國立政治大學統計學系主講人：許緯文助理教授(Department of Statistics, Kansas State University)
學 術 演 講
學 術 演 講
題 目：A Covariate-Adjusted Classification Model for Multiple Biomarkers in
Disease Screening and Diagnosis
時 間：民國107年5月21日 (星期一) 下午1：30
The classification methods based on linear biomarker combinations have been well established and widely used to improve the accuracy in disease screening and diagnosis. However, it is seldom to include covariates such as gender and age at diagnosis into these classification procedures. It is known that some covariates are often associated with biomarkers or patient outcomes in practice, therefore the inclusion of covariates may further increase the power of prediction and improve the classification accuracy.
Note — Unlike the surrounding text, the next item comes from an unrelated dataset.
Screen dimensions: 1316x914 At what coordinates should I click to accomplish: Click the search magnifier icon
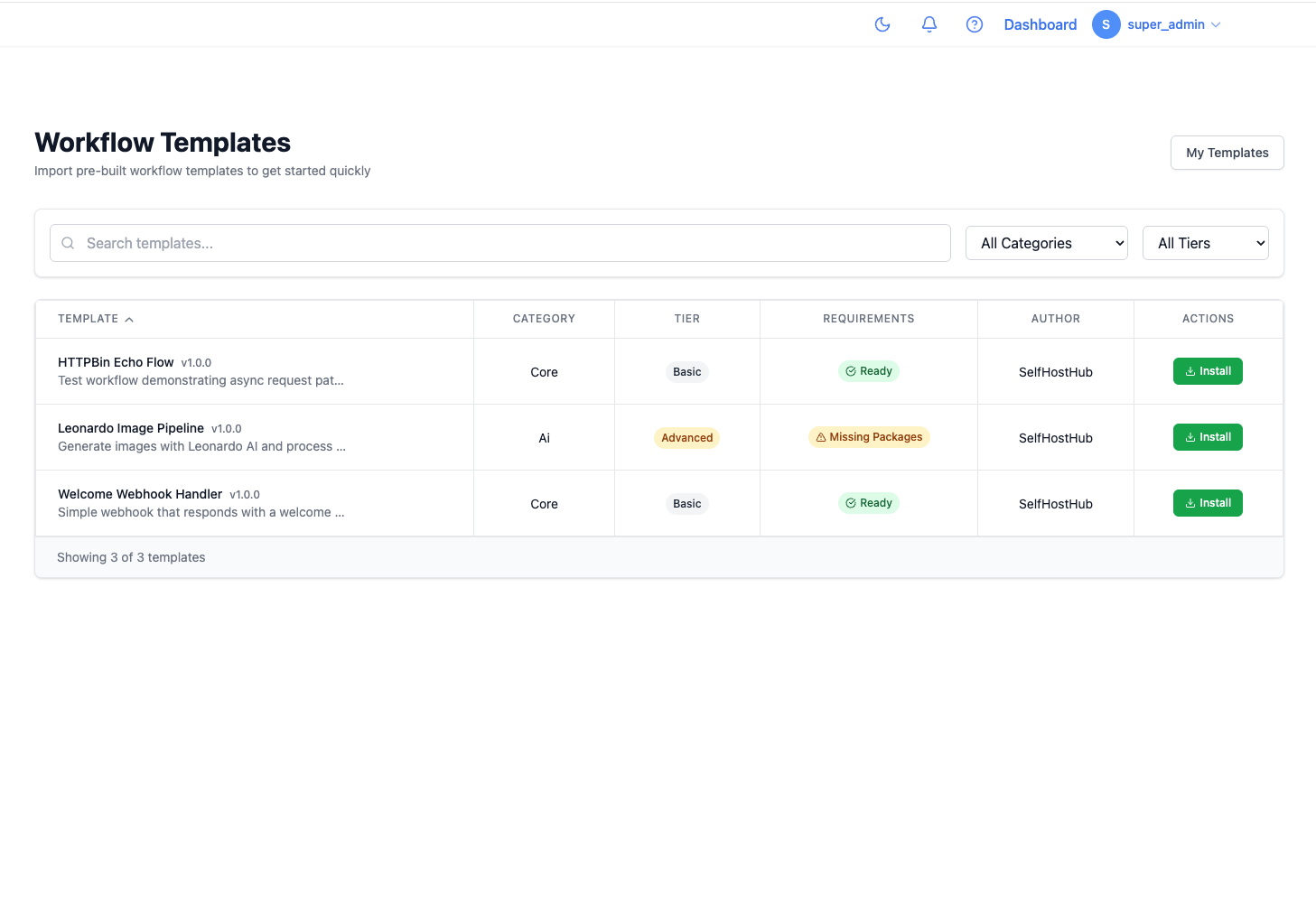68,243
In this paper, a covariate-adjusted classification model for multiple biomarkers is proposed. Technically, it is a two-stage model with a parametric or non-parametric approach to combine multiple biomarkers first, and then incorporating covariates with the use of maximum rank correlation estimators. Specifically, these parameter coefficients associated with covariates can be estimated by maximizing the area under the receiver operating characteristic (ROC) curve. The asymptotic properties of these estimators in the model are also provided. An intensive simulation study is conducted to evaluate the performance in finite sample sizes, and the gene data for early detection of colorectal cancer are used to illustrate the proposed methodology.